恋は死なない。
佳音が何も言わず、驚いたような顔をするものだから、和寿は恥ずかしそうに少し笑った。
「…今までゆっくりできない時でも、ケーキくらい差し入れしたらよかったんですけど。…これじゃ、単に僕が食べたかったからみたいだな…」
「ケーキくらい」と言う割には、ケーキくらいのことで言い訳がましいことを言っている和寿を面白く感じて、佳音もクスッと笑いを漏らす。

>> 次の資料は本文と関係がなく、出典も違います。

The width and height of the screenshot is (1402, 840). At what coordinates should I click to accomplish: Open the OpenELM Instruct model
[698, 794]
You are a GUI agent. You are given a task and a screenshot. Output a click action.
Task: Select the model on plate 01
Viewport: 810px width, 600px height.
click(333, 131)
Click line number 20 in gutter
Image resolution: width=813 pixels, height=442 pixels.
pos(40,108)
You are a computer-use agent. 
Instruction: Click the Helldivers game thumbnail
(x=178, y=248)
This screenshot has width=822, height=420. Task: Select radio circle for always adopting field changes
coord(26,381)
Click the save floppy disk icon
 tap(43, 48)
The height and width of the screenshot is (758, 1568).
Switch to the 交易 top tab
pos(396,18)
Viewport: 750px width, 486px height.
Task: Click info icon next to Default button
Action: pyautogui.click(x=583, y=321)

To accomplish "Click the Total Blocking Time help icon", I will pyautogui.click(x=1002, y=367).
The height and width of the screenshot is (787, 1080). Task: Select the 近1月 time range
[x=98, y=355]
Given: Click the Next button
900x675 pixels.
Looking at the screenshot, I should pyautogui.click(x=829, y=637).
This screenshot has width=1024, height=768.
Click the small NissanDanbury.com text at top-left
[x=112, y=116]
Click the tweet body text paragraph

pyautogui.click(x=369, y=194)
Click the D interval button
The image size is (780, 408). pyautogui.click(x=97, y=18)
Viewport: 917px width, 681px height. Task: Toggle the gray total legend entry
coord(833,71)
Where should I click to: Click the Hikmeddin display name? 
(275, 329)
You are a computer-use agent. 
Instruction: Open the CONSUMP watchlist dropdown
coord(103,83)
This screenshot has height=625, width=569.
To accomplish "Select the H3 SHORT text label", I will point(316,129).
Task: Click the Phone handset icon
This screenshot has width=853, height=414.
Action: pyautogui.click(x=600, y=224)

「でも、古川さん。ケーキが好きで食べたいと思ったから、買って来たんですよね?」
「え……。いや、あの。……その通りです」
素直に事実を認めた和寿に対して、佳音は声を立ててその笑いを朗らかにさせた。その笑顔を見て、和寿も嬉しそうに息を抜く。
「でも、すみません。ケーキを食べるのは、もう少しお待ちいただけますか?この作業を終わらせてしまいたいので……」
作業台の上にある白い布を前にして、佳音がそう断って針を動かし始める。
「どうぞ、お構いなく。僕はドレスの出来具合を見に来てるんですから」
和寿もそう答えながら、慣れた感じでダイニングのテーブルに腰掛ける。その和寿に、佳音は目をあげてもう一度笑いかけた。
その可憐でいてとても綺麗な佳音の笑顔に、和寿は思わず見とれてしまう。
この憂いのないパッと花の咲くような笑顔を見るためならば、どんな犠牲も厭わず何だってできそうな気さえしてくる。